Two space telescopes donated to NASA

This should put NASA’s budget into perspective: The National Reconnaissance Office (NRO) has just raided its spares bin and donated two space telescopes to NASA that were surplus to requirements. Understand that these instruments are both the same size as the Hubble Space Telescope (HST), but are equipped with a faster mirror and more flexible optical arrangement (They were designed as spy satellites, after all). NASA spent almost 20 years and billions of dollars building the HST, and launching it into space, and when it finally got there it revolutionised the science of astronomy. The NRO had a few spares just lying around collecting dust!
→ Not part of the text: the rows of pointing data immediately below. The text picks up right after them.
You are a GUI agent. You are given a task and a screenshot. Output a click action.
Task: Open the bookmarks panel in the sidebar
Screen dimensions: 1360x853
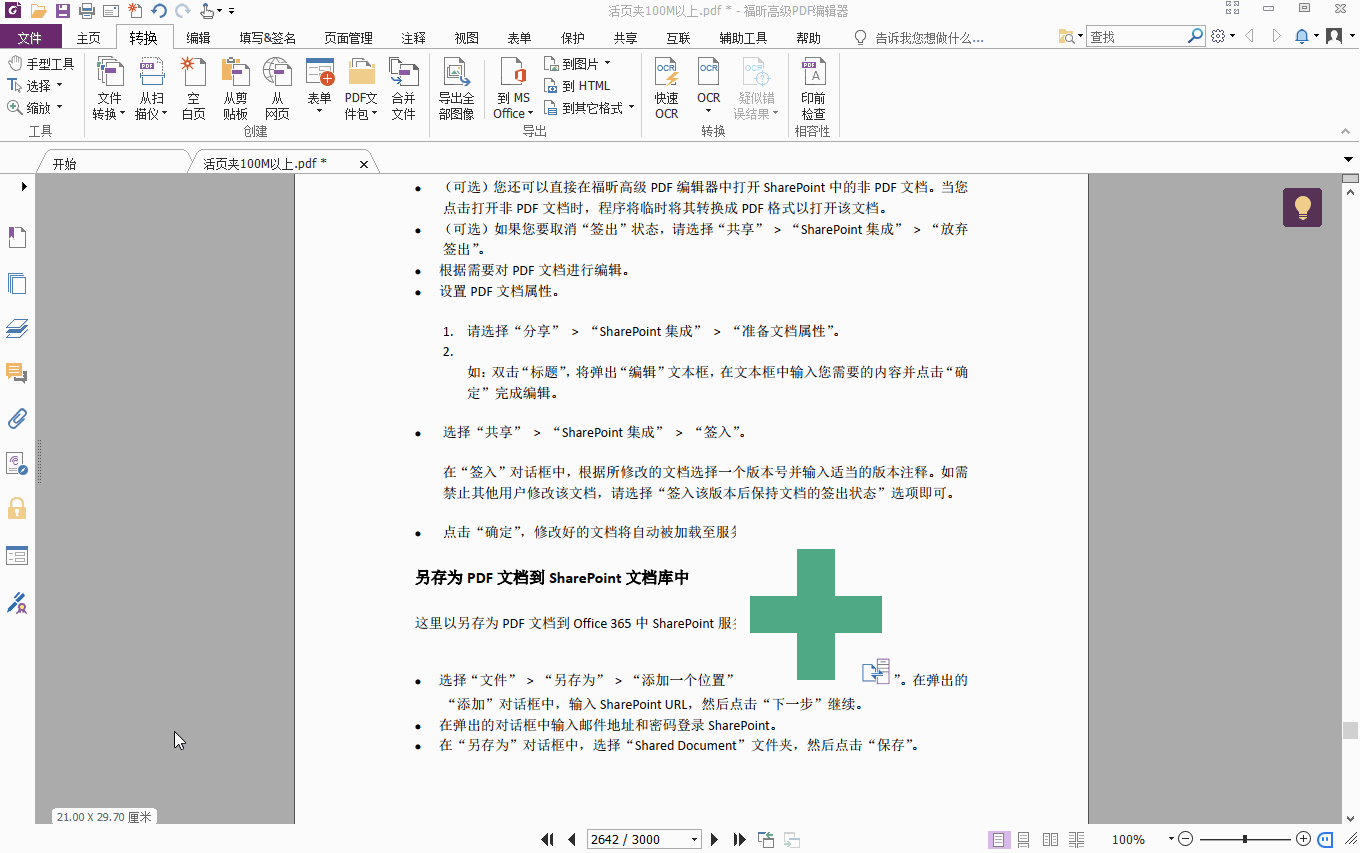[17, 237]
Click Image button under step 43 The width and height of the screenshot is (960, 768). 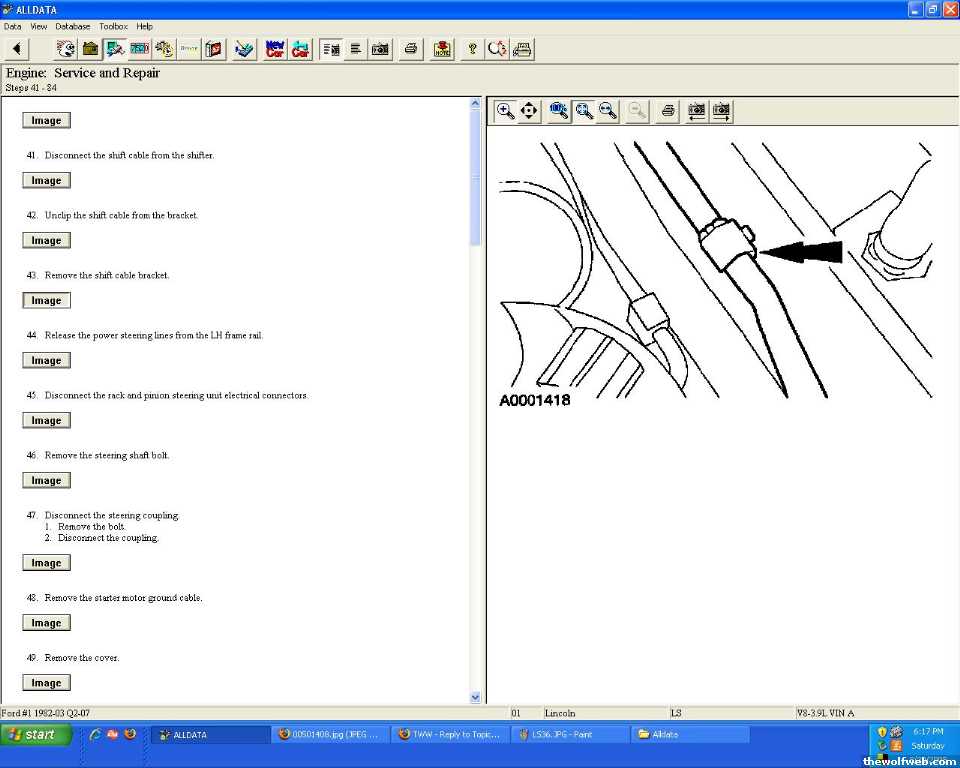[x=46, y=301]
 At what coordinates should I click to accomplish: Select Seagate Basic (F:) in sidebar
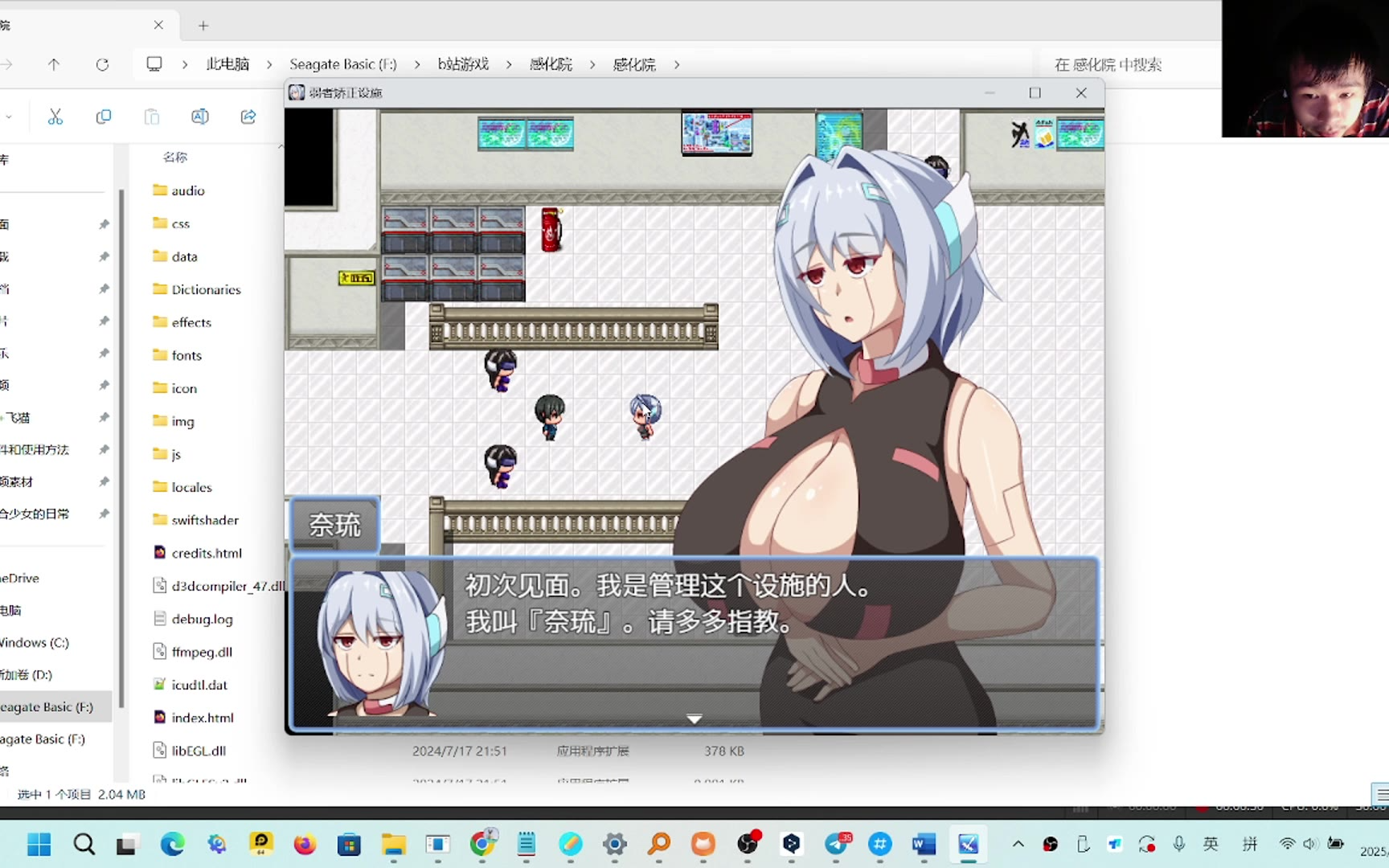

Sadly, these telescopes may never get used. Space telescopes don’t have a guy at the eyepiece – they need complex packages of instrumentation which can record and analyse the light coming through, something which the new telescopes are not equipped with. These instruments would need to be designed to suit whatever science NASA wants done, then built and installed. Then there’s the matter of the launch: space telescopes are very big and heavy, and it takes very powerful rockets, operating at enormous expense, to get them into orbit. Not only does NASA not have the money for any of this, it doesn’t even have the rockets any more! The last vehicle capable of lifting large objects into orbit was the Space Shuttle, and those have all been retired.
It would be a terrible waste if some way cannot be found to get around these problems. Perhaps they’ll let me borrow one to set up in my back yard?